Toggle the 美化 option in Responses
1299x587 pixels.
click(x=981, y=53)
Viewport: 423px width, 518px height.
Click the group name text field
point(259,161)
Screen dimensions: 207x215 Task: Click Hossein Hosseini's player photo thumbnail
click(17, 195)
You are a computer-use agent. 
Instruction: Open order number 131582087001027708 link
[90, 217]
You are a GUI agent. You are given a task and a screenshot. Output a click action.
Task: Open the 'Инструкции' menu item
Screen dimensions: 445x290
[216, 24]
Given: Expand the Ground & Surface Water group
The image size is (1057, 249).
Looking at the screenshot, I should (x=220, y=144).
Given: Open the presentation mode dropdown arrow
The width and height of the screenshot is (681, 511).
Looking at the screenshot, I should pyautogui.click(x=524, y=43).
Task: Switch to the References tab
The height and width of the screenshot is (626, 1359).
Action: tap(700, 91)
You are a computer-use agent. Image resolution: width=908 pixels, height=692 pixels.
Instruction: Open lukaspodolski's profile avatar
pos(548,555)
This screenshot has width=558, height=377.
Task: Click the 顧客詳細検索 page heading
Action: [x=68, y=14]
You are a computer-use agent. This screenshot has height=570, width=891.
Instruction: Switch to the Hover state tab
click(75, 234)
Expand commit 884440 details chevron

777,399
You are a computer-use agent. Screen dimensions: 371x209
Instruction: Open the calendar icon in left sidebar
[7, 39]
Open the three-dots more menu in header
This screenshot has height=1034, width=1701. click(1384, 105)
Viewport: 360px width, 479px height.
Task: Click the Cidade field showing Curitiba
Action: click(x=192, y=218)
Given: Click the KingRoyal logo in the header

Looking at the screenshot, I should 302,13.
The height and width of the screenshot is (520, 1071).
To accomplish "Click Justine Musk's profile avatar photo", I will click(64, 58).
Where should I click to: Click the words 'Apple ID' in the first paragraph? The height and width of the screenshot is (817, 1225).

*Task requirements*: Everything from the line containing "Given: Click the KingRoyal logo in the header" to the end of the records must be written out exactly; include both of those lines and no others.

*Answer*:
Given: Click the KingRoyal logo in the header

Looking at the screenshot, I should 302,13.
The height and width of the screenshot is (520, 1071).
To accomplish "Click Justine Musk's profile avatar photo", I will click(64, 58).
Where should I click to: Click the words 'Apple ID' in the first paragraph? The height and width of the screenshot is (817, 1225).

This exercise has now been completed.